*Text segment*.
By KIRSTEN STROMBERG
Artist’s Statement
Many of my earliest memories are of drawing; are those of having artistic materials in my hands.
I love to look out at the world while keeping my hands moving. I have always wished to pursue what it is that the eye sees, and how our minds synthesize direct sensory perceptions into images that convey our humanity at the point of its intersection with the natural world.
Whether wild animal that would never pose, tree moving in the wind, or a person who evokes memories within us, the subjects I paint are in motion, so I wish to convey this. I do not aim to freeze an idea in time, but, rather, to share its mutability.
Oil painting has been a medium that has been important to me since the age of ten. I feel at home with both brush and palette knife. Nature, in its many manifestations, compels me to paint landscapes, wildlife, and the human form in a process where I suspend verbal thought, seeking to express gesture directly as well as to reveal both static and dynamic forces via light, shadow and color.
By the age of 11 I was allowed into the atelier of Ernst Krupp, and painted there weekly while my father was stationed in Germany for back-to- back tours of duty. The discipline of constantly working has remained with me, and colors all the artistic areas important to my aspirations of living as a Renaissance person in the twenty-first century.
I continue to draw, and sketch; have worked in three-dimensional media as well.
Major influences include traveling, with the conscious goal of learning about other cultures, both in terms of history and in terms of what artists are creating today. I have been inspired by cave-paintings; have been thrilled by current installations. I have also been influenced by classical musicians, writers, sculptors, dancers, and other painters.

*Dataset content*.
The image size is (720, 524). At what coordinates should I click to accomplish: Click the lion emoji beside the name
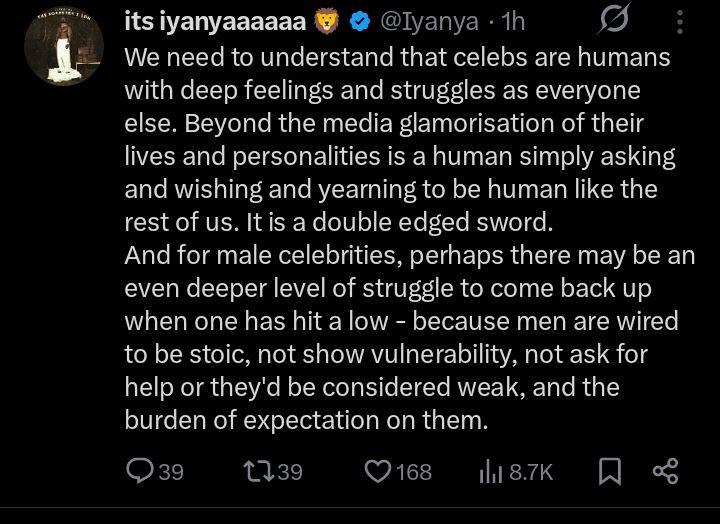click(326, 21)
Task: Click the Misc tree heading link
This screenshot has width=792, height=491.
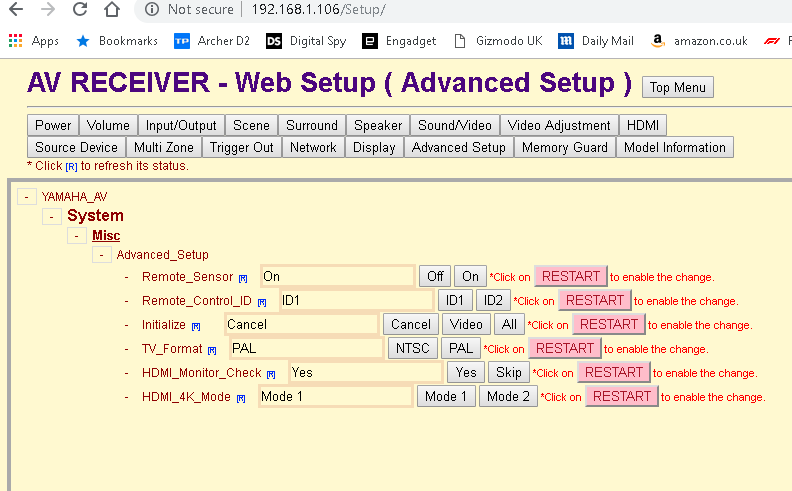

*What you will do*.
1 > Quote the artist's statement starting with "Oil painting has" and going on through "shadow and color.".
2 > According to the artist's statement, whose atelier was the artist allowed into by the age of 11?
3 > Turn the paragraph of the artist's statement that begins "Major influences include traveling" into a short list of its influences.

*Answers to each task*.
1 >
Oil painting has been a medium that has been important to me since the age of ten. I feel at home with both brush and palette knife. Nature, in its many manifestations, compels me to paint landscapes, wildlife, and the human form in a process where I suspend verbal thought, seeking to express gesture directly as well as to reveal both static and dynamic forces via light, shadow and color.

2 > Ernst Krupp's.

3 >
- Traveling, with the goal of learning about other cultures' history and what artists create today
- Cave paintings
- Current installations
- Classical musicians, writers, sculptors, dancers, and other painters